A rocket will smash into a crater of the moon's South Pole to find water
A Durham University expert has played a crucial part in a mission to find water on the moon.
Dr Vincent Eke's research has helped inform Nasa's decision about where to crash its probes into the moon's surface in search of water ice.
He said people should not worry about the effect the collision could have on the moon - as it would only create "one more dimple" on the lunar surface.
A rocket will smash into the moon's South Pole at 1230 BST on Friday.
The site, called Cabeus, where the Lunar Crater Observation and Sensing Satellite (LCROSS) and its Centaur rocket will crash, was identified in a previous study led by Dr Eke as a site with high concentrations of hydrogen - a key element in water.
'Platform for exploration'
According to the findings, water in the form of ice could be found in the frozen confines of the moon's polar craters where temperatures are colder than minus 170C.
Dr Eke, in the Institute for Computational Cosmology, at Durham University, said: "Water ice could be stable for billions of years on the moon provided that it is cold enough.

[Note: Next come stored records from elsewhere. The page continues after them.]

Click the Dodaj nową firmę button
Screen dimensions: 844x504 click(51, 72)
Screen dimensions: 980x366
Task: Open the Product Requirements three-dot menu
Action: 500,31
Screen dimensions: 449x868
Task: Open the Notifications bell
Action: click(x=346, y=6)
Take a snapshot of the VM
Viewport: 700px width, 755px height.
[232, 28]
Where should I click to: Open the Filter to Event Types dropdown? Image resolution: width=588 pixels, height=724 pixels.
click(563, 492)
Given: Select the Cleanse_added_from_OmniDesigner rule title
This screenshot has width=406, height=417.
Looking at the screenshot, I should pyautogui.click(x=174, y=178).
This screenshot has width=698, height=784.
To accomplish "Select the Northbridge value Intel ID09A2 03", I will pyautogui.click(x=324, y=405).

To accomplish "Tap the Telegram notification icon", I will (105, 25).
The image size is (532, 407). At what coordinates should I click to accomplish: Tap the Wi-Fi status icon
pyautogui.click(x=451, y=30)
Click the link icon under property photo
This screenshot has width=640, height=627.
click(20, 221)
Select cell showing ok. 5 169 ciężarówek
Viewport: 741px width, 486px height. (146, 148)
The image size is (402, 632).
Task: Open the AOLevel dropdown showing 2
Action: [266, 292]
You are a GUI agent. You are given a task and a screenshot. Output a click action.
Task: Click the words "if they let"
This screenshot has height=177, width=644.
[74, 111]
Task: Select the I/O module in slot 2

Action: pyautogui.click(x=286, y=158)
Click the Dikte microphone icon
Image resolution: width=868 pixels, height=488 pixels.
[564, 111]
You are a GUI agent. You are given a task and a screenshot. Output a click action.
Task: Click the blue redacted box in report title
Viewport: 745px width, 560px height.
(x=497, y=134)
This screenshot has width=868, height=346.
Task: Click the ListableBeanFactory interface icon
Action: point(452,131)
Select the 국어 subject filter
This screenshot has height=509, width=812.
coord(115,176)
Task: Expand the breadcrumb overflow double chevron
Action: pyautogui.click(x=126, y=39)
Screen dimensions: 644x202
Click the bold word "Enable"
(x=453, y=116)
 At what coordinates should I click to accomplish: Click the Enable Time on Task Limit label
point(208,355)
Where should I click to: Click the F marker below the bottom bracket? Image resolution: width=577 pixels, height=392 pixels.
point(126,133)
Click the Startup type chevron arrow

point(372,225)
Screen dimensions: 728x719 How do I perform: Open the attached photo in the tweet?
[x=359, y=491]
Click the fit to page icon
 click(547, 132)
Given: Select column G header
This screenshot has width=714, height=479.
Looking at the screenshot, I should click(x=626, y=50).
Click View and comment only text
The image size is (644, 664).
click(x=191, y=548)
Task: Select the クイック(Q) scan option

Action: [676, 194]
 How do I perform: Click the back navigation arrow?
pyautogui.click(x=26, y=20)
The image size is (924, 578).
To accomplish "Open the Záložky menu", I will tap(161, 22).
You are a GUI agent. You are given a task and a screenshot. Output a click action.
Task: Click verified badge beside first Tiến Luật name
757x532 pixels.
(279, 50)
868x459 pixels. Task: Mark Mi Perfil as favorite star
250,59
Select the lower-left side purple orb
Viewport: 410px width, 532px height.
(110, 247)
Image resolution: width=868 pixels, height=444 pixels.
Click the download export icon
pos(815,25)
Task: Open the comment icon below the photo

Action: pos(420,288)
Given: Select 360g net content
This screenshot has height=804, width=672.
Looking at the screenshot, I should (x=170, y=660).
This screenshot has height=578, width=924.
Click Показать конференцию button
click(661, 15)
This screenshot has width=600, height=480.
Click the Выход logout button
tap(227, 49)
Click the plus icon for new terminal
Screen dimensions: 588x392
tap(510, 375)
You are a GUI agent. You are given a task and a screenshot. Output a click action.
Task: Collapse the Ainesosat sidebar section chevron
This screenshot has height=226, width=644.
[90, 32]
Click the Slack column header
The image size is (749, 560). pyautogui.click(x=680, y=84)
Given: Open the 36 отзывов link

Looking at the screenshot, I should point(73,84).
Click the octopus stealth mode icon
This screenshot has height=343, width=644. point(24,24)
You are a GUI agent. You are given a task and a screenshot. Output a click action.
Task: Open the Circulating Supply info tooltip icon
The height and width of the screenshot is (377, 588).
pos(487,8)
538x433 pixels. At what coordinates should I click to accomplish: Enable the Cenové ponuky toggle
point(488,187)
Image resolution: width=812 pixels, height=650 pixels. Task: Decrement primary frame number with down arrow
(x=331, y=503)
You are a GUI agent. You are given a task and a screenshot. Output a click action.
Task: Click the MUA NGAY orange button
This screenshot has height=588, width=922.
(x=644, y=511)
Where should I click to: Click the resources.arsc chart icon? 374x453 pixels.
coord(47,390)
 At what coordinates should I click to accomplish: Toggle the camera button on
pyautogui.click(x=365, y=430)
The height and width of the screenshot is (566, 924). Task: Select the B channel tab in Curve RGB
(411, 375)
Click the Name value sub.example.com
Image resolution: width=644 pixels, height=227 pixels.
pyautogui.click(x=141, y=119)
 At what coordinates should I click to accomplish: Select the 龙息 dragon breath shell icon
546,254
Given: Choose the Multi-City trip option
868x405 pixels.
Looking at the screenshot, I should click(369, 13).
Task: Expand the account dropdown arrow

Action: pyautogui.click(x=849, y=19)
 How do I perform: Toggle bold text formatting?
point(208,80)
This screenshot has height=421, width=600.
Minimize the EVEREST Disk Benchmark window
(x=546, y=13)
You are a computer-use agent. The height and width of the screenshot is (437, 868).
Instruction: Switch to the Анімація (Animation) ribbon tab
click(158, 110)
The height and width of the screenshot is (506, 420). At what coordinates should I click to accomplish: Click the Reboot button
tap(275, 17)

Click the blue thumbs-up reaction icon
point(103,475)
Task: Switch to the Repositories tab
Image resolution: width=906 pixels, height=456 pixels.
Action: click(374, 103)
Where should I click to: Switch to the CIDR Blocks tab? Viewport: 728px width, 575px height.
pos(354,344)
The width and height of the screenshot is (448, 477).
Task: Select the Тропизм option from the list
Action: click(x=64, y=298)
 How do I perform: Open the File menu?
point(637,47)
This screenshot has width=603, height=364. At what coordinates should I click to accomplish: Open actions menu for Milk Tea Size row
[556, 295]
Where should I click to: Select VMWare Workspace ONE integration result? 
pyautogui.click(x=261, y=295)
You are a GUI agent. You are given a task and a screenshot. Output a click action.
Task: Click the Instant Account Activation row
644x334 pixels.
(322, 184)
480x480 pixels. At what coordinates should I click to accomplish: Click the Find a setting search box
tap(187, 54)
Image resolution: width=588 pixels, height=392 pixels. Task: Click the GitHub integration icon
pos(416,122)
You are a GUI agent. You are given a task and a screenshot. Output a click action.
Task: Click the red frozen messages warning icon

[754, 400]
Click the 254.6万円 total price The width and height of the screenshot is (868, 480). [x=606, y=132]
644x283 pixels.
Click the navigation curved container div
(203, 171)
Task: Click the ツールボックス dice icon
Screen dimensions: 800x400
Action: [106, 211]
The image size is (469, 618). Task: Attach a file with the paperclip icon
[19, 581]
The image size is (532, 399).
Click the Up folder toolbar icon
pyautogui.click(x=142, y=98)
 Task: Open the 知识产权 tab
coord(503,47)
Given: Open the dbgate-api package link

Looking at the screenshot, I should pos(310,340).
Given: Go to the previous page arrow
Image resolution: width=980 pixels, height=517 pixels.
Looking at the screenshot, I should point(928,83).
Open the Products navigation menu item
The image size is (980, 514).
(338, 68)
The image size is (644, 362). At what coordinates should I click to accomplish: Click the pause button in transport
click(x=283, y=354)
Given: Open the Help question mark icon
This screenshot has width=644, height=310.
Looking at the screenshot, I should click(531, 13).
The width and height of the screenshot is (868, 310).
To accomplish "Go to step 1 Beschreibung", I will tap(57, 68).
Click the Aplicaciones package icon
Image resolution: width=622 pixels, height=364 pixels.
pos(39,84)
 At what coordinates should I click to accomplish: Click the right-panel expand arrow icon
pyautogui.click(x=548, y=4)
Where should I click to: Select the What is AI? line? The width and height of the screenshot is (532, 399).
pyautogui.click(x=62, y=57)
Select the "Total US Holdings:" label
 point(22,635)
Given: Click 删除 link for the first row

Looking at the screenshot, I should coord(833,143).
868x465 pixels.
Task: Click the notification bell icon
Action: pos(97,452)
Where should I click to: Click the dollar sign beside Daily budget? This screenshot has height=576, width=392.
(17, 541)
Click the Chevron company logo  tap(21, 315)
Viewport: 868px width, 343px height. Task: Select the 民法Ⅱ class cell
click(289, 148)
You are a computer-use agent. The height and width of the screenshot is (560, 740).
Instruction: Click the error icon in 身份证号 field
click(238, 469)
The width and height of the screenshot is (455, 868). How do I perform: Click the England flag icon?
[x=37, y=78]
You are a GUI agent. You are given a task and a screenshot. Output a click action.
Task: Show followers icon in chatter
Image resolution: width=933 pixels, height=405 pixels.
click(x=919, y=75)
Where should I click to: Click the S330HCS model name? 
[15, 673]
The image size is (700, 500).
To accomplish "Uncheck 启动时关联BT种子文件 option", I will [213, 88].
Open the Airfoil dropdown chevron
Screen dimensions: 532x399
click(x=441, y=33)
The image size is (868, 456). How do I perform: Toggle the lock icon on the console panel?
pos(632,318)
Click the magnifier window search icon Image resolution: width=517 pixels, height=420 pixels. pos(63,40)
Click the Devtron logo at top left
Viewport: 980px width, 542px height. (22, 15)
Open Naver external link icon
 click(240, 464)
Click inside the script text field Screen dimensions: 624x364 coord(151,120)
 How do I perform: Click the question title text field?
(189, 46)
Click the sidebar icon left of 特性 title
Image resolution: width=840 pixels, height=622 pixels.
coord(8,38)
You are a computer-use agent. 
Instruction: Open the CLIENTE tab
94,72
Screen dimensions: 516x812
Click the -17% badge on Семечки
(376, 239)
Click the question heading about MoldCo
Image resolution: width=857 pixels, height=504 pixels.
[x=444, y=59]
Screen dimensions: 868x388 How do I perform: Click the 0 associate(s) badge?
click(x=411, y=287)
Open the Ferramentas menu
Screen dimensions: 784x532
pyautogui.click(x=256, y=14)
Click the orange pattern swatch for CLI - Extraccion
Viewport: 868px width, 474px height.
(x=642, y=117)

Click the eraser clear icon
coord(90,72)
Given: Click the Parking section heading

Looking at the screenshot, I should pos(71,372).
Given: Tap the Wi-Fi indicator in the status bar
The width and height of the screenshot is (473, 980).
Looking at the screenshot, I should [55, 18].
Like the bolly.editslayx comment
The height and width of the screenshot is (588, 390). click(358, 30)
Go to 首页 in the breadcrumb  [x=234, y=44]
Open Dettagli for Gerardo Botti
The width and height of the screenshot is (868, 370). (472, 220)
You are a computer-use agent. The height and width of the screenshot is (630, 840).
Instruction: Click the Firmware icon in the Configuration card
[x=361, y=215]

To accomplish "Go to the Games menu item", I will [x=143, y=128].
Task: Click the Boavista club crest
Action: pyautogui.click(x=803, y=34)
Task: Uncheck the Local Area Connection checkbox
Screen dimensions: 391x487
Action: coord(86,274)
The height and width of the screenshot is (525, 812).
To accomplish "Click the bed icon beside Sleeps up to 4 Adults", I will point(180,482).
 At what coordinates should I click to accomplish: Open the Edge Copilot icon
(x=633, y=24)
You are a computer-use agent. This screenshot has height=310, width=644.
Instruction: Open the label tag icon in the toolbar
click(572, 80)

"If ice is present in the permanently shaded lunar craters of the moon then it could potentially provide a water source for the eventual establishment of a manned base on the moon.
"Such a base could be used as a platform for exploration into the further reaches of our solar system."
Dr Eke's research, published in the International Journal of Solar System Studies, Icarus, was carried out in collaboration with Dr Richard Elphic and Dr Luis Teodoro, who work in the Planetary Systems Branch at NASA Ames Research Center in the USA.